The loop of upper air (500 mb) forecast maps from the 12Z NAM (12-km version) show several important features that are generally favorable for a snowstorm in the I-95 corridor. First, the confluence in the wind flow over the northern part of New England/SE Canada tends to weaken and push off to the east from later tomorrow into Wednesday and this should allow for a movement to the northeast of the coastal surface low pressure system. Second, the upper-level low that spins into the Ohio Valley later tomorrow, ultimately takes on a "negative-tilt" with its orientation axis extending from northwest-to-southeast. This typically leads to tremendous upward motion on the southeast flank of the upper-level low – which, in this case, should be right off the Mid-Atlantic coastline where low pressure is likely to form and intensify. Finally, the upper-air pattern will develop a ridge of high pressure over the Rockies by mid-week and this is usually a favorable feature for I-95 corridor snowstorms.

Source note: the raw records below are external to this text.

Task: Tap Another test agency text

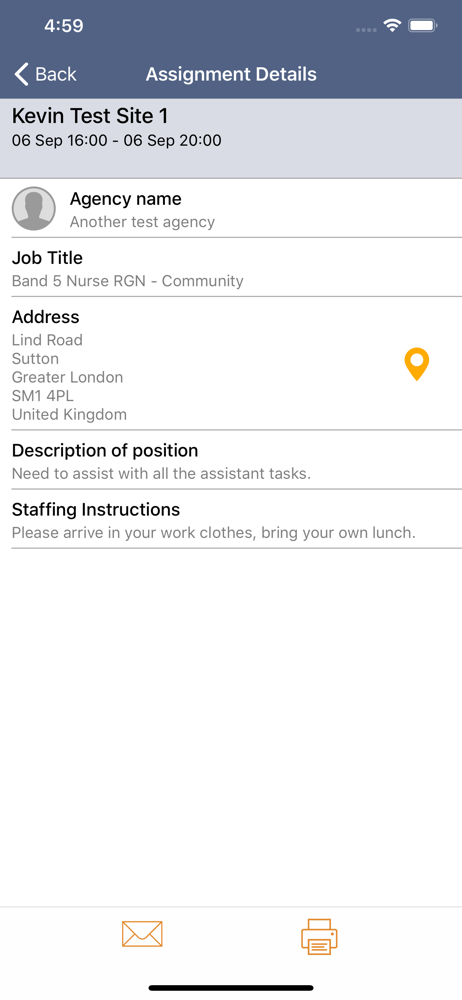Action: (142, 222)
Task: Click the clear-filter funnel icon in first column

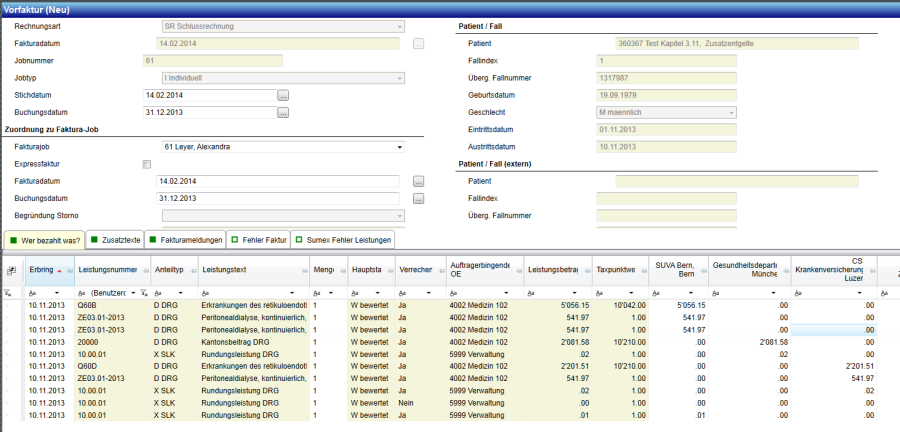Action: coord(8,292)
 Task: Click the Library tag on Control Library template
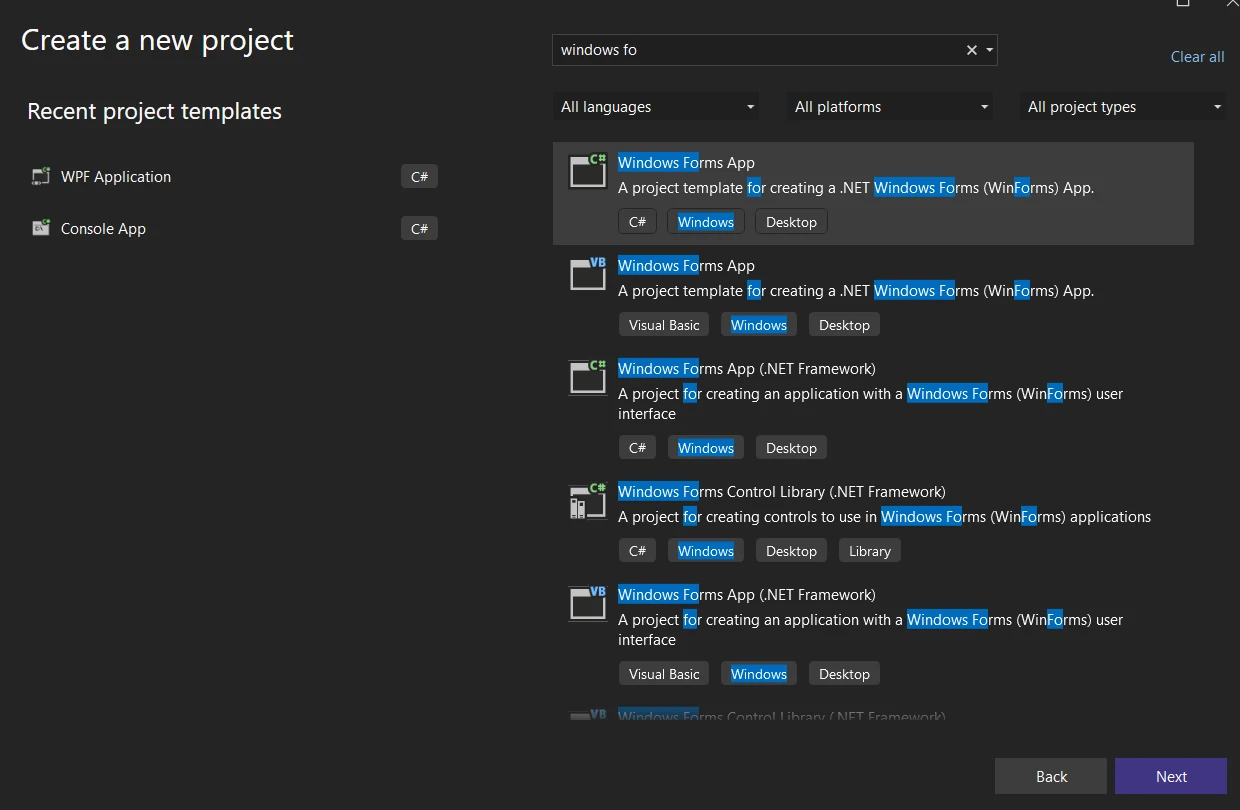tap(869, 551)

The two snowfall accumulation maps for the upcoming event that are shown in this posting come from the latest 12-km version of the NAM model and the 3-km version. Both of these snowfall maps are produced utilizing more conservative methods for the calculation of snow accumulation which is probably warranted in this "spring" scenario. Higher snowfall amounts (not shown) are also produced by these models, but they use a 10:1 snow-to-liquid ratio which is probably going to be high for this upcoming event and they include sleet which actually could be an important factor in their totals. All in all, these two snowfall maps provide reasonable ballpark early estimates of potential snow accumulations. My thinking is that a foot or more of snow is indeed possible from this type of system in much of the I-95 corridor from DC-to-Philly-to-NYC-to-Boston and it won't wind down until sometime Wednesday night. Finally, as with many snowstorms in March, elevation is likely to play a critical role in total accumulations with a couple degrees of difference from lower locations potentially making a big difference.